**Task statement:**
Leave the pictures out and print, word for word, the lines below from the one with "Given: Open the options" through the final line.

○ ○ ○ ○ ○

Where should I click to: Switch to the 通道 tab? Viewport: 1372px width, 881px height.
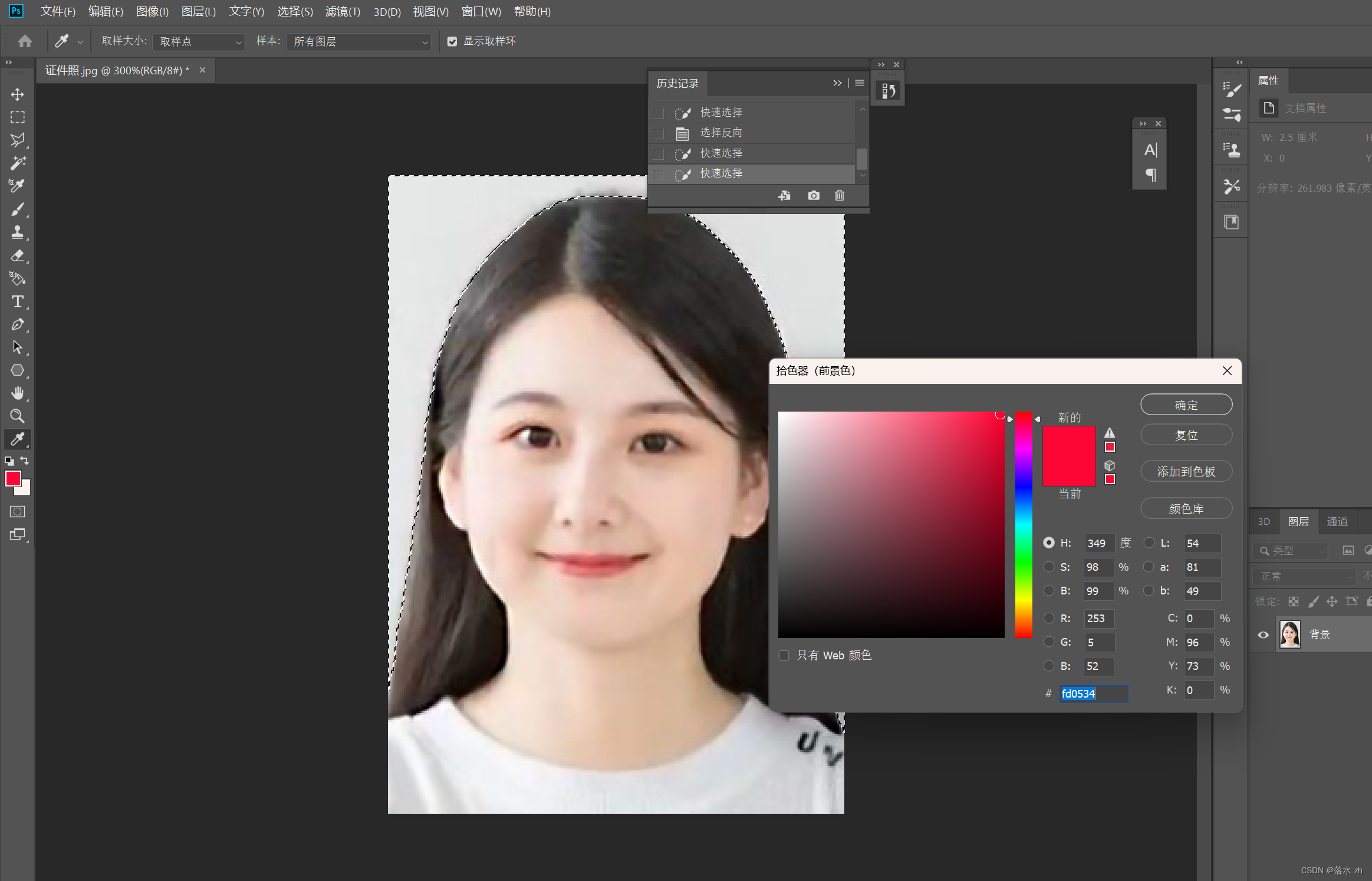point(1337,521)
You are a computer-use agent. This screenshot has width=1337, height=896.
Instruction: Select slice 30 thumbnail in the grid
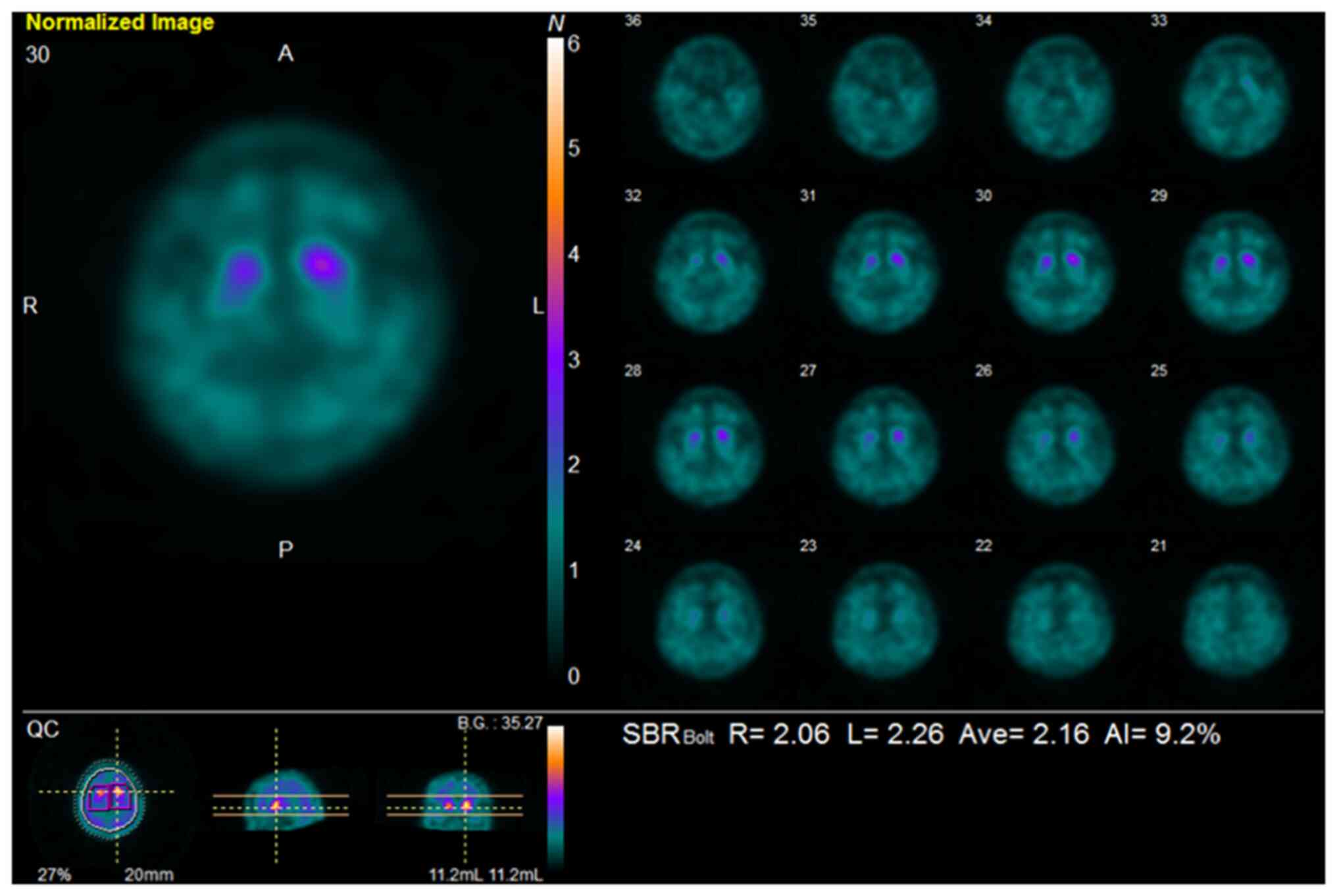click(1059, 272)
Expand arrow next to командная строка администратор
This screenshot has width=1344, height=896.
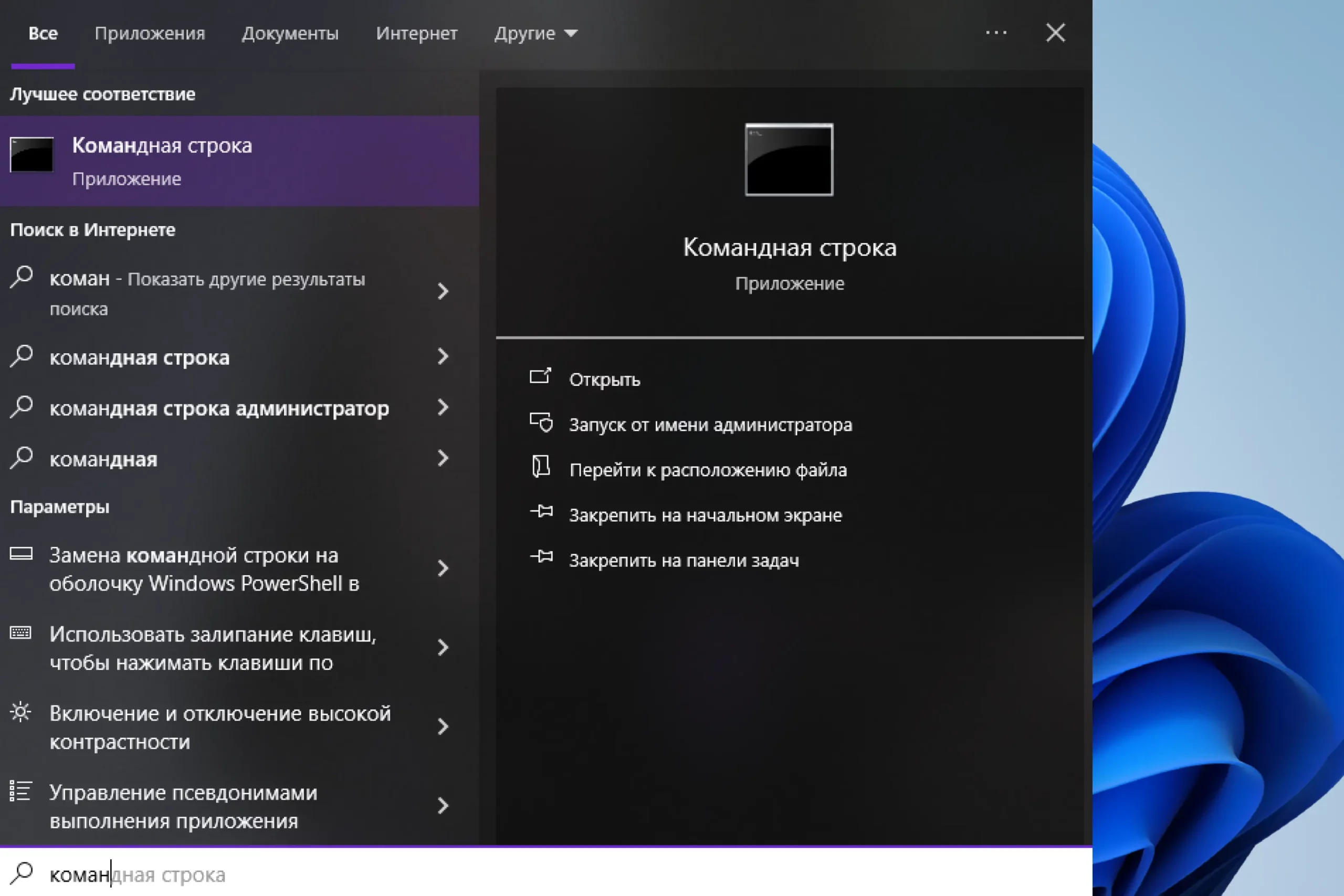443,407

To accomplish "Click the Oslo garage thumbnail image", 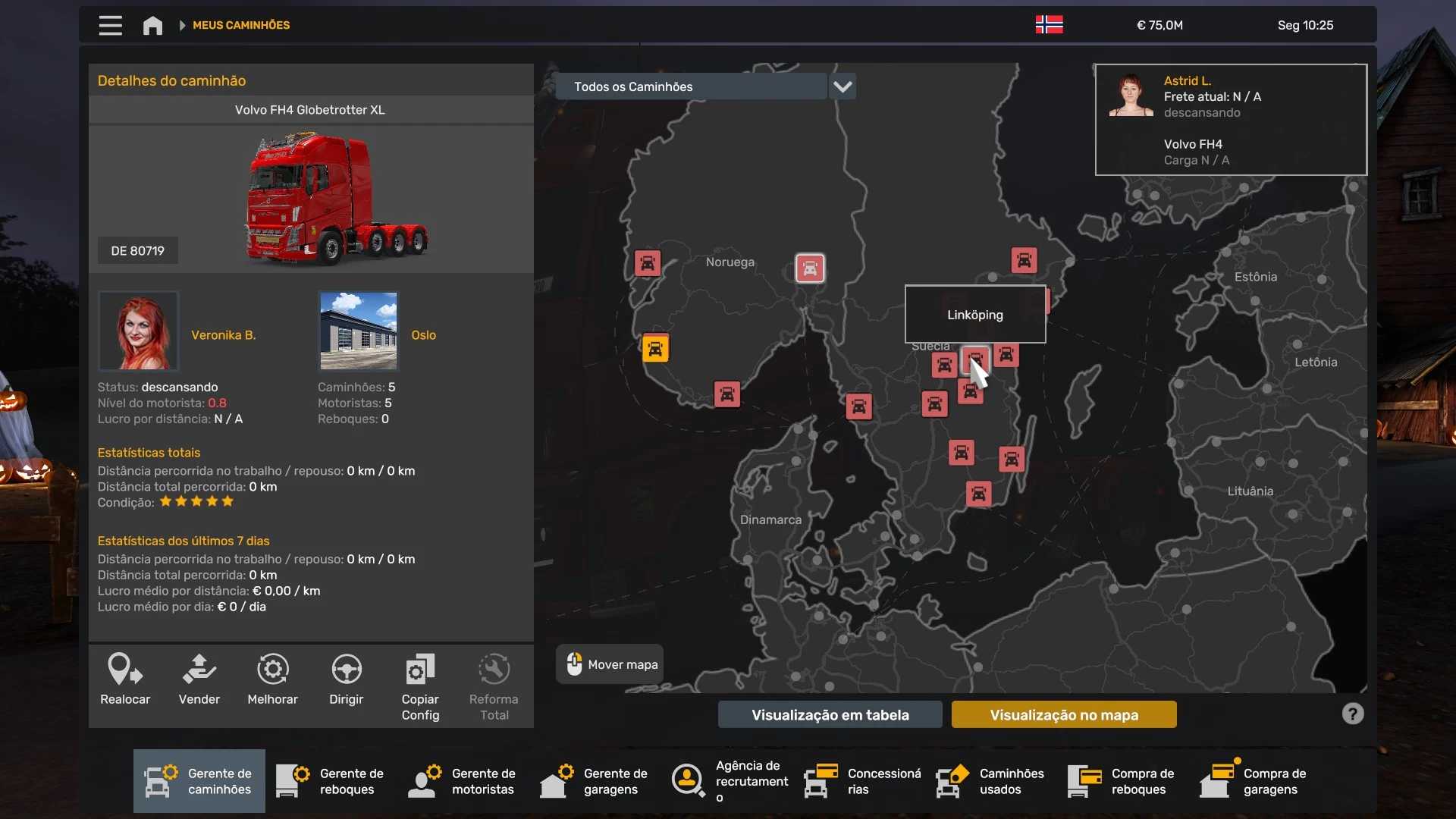I will [x=358, y=331].
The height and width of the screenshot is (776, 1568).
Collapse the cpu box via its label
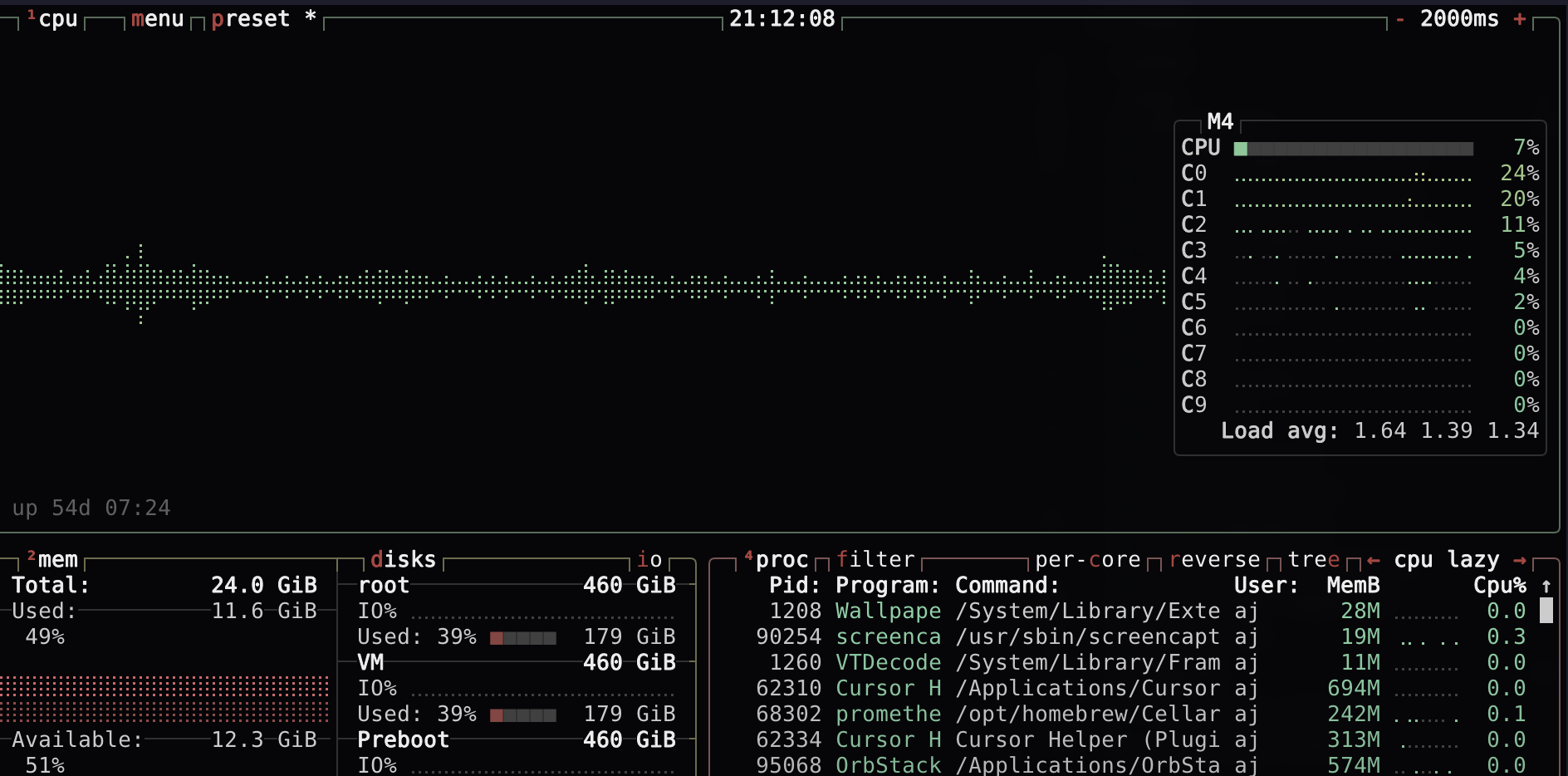click(58, 18)
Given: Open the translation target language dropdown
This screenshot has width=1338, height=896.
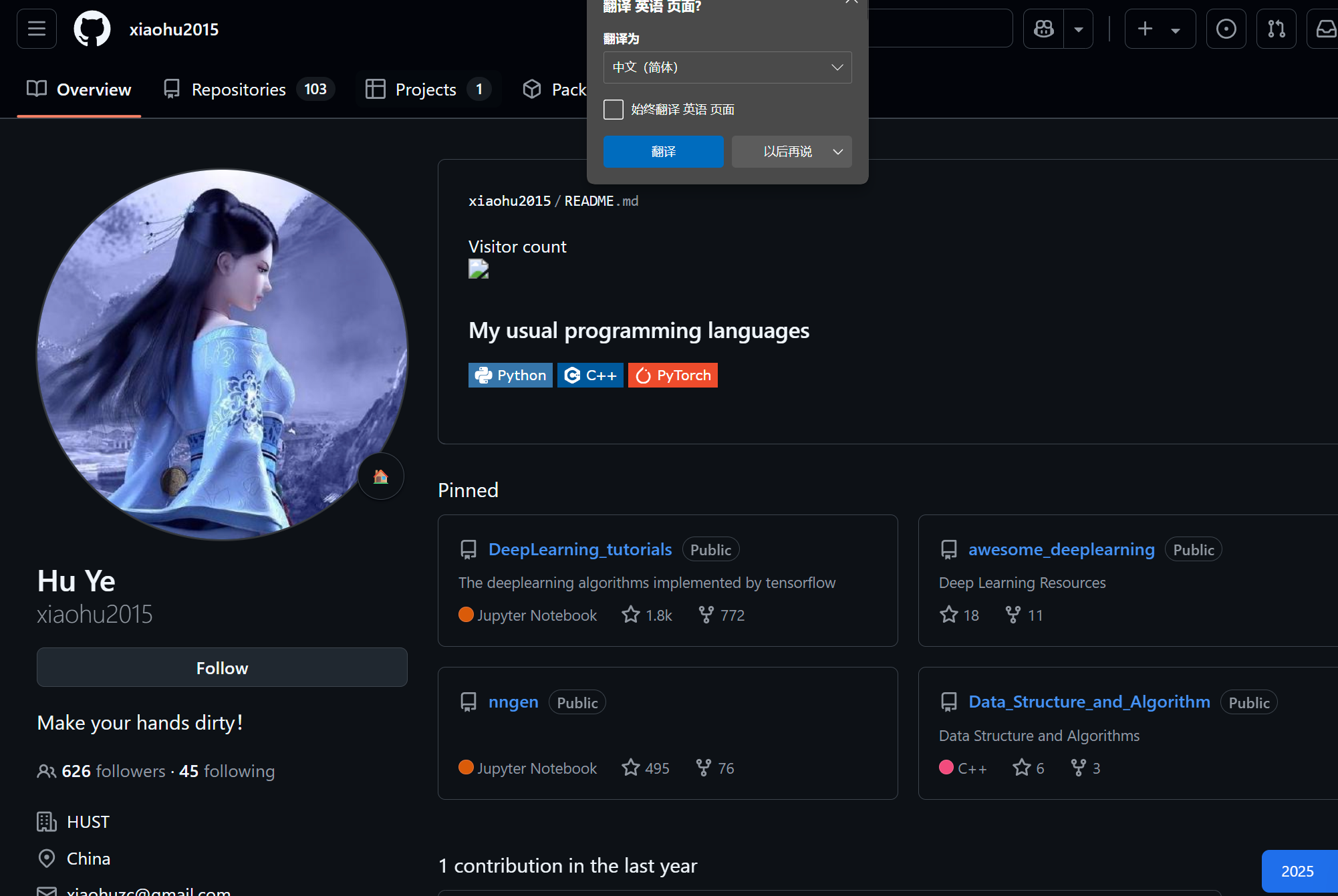Looking at the screenshot, I should click(x=727, y=67).
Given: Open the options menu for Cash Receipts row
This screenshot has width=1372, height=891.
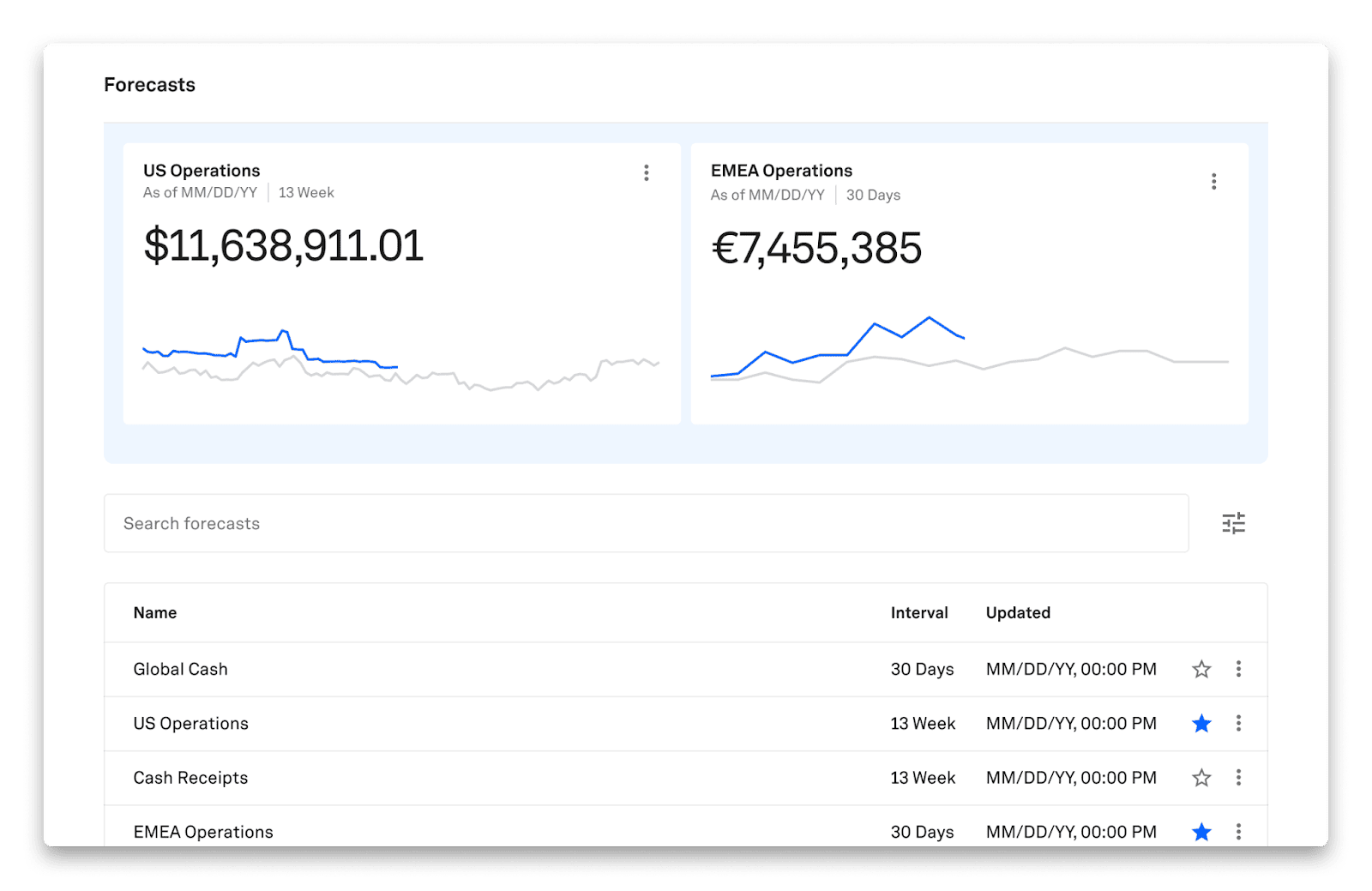Looking at the screenshot, I should (x=1238, y=778).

○ ○ ○ ○ ○

**Exercise solution:**
Given: Open the options menu for Cash Receipts row
This screenshot has width=1372, height=891.
Looking at the screenshot, I should (x=1238, y=778).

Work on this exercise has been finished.